#### Records shown:

◇ ◇ ◇ ◇ ◇

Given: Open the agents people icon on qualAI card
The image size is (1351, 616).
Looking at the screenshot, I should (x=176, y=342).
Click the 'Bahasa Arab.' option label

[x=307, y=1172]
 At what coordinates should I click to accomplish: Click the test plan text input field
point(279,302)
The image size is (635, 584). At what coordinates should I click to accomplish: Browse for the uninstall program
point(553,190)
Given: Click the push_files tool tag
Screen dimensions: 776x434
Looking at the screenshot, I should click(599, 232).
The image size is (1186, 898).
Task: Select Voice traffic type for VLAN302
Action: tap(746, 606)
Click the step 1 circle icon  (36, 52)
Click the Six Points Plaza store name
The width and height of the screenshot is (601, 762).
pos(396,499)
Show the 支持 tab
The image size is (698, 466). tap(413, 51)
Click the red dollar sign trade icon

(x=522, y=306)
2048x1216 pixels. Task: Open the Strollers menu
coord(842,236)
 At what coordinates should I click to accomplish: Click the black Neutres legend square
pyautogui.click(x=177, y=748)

◇ ◇ ◇ ◇ ◇

#### Task:
Each line in the listing above from the one containing "At what coordinates should I click to accomplish: Click the test" through the one containing "Given: Click the push_files tool tag" should be repeated exactly, and no other line.

#### Answer below:
 At what coordinates should I click to accomplish: Click the test plan text input field
point(279,302)
The image size is (635, 584). At what coordinates should I click to accomplish: Browse for the uninstall program
point(553,190)
Given: Click the push_files tool tag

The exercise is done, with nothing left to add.